A charity named Invisible Children is working to stop the misdoings toward these helpless adolescents who are dubbed "invisible" due to the fact that they are a dilemma often overlooked by outsiders and even the LRA, their own army, who claims that they don't exist. I have supported Invisible Children on different accounts through donating money and raising awareness in my community. Last year, I participated in an event called the Rescue by "abducting" myself and spending the night in a park away from home with other volunteers until a state congresswoman arrived to pledge her support of a quick and peaceful end to this war. In the future, I plan to work as an intern "roadie", traveling around the country and hosting screenings to involve our youth with the program.

This cause is so important to me because these youth in Africa are part of our world's future leaders and especially in a fragile and developing continent like theirs, they cannot afford to waste so much time trying to stay alive and out of the hands of the rebels, when they should be receiving a beneficial education to help them grow into future problem solvers. I believe that with all the resources and opportunities I have been given and our minors are offered here in America, it is our duty as the prosperous to give back and share our power with the misfortunate around the world.

It seems short because I originally wrote it for another application that allowed a maximum of 500 words... should I make it longer? Anything I need to change? Please critique with honesty! Thankyou!

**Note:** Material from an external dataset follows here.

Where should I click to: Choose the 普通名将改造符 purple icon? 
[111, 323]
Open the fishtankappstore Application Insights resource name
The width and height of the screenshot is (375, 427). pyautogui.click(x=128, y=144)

Anonymoussenior 17 / 124  
Dec 29, 2010   #2
I liked you essay, especially the last paragraph where you relate the organization to yourself ans state your involvement and future plans with the organization. Thank you for reading my essay and good luck in the rest of your college admission process.
ltpvan 5 / 35  
Dec 30, 2010   #3
Since the 1980's, these people have been waging war against the Ugandan government in an effort to gain revenge for the Acholi people who feel as though they have suffered discrimination since the British colonized Africa in the 1800's, and believe that God has instructed them to gain revenge by overthrowing the Ugandan government

It's too wordy. You're trying to cram too much information in one sentence; instead, split it up like this:

Since the 1980's, these people have waged war against the Ugandan government in an effort to avenge the Acholi people, who suffered discrimination under the British colonial rule. They also believe that it is God's will that vengeance be dealt by overthrowing the Ugandan government.

Something like that

Prisoners of the LRA, no matter what race, age, or gender, are subject to rape, being bound up , beatings, mutilations such as having body parts cut off , and death.

If you want to include "being bound up", why not use the word "imprisonment" to have parallelism.

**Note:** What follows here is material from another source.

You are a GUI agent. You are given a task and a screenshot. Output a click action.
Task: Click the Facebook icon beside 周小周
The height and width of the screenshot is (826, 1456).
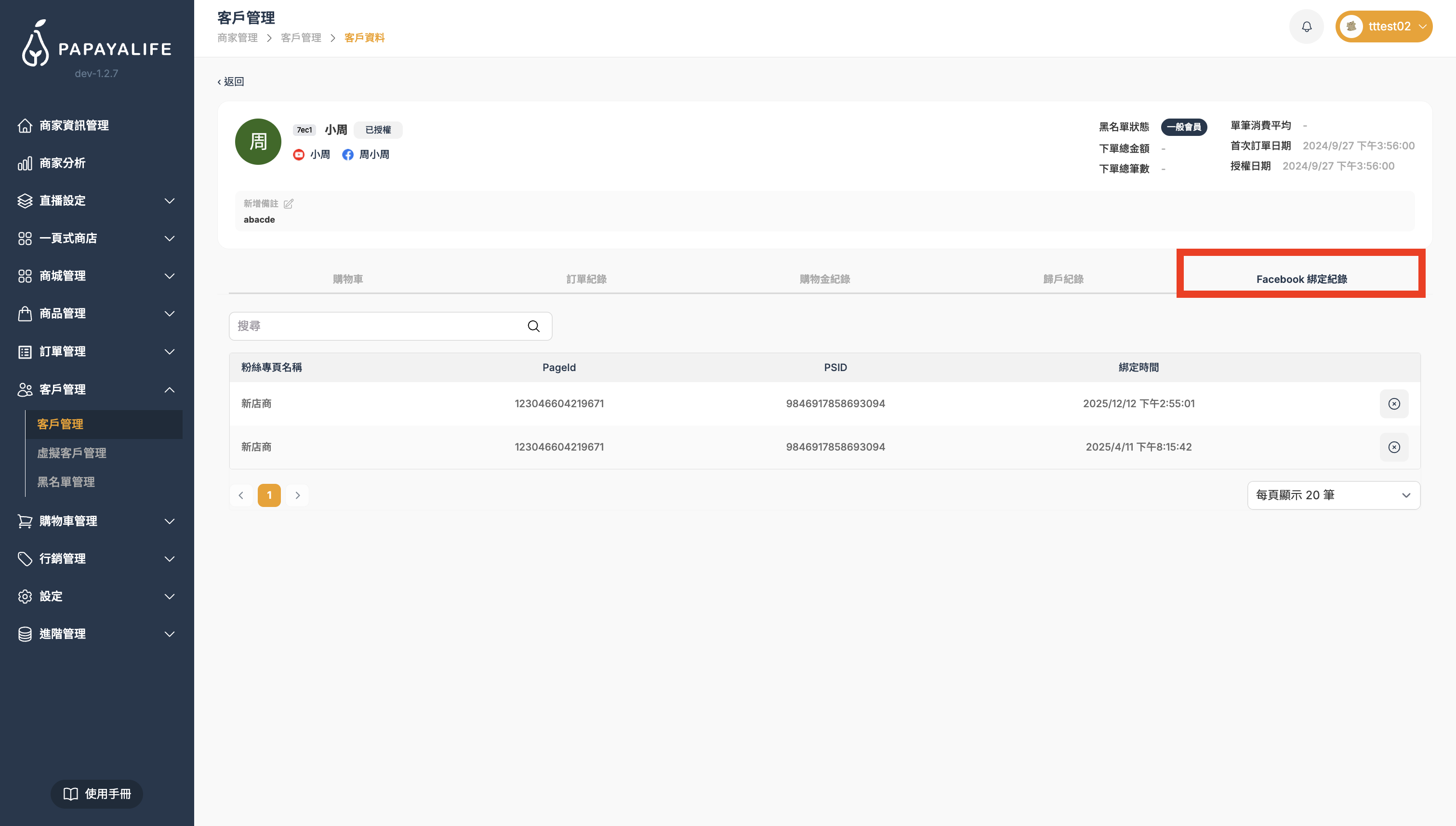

Mutilation is self-explanatory, "such as having body parts cut off" is redudant

The children enlisted as soldiers are forced to beat, mutilate, and kill other victims, sometimes even their family members, or face their own horrible deaths.

If it were me, I would not include "beat, mutilate, etc." again and instead do this:

The children enlisted as soldiers are forced toinflict the same acts of violence against others, sometime even to their family members, or face their own deaths.

Overall, very unique issue. I'd say you should revise some of the longer sentences to make them less wordy and clutter-y.

Good luck :)
EF_Kevin 8 / 13053  
Jan 18, 2011   #4
This essay is as good as essays get, very strong. For this prompt, you could not have chosen a better topic than this, because it is indeed an issue of importance to say the least. My favorite thing about this essay is that it shares specific facts that make the reader stop to reconsider and reflect... only good writing can inspire a reader toward reflection.

And you even have some action you are going to take (roadie). I think you should feel very confident about this essay. All I can think of to improve it is to express your career interests and discuss the role someone in your chosen career field can play in addressing this problem.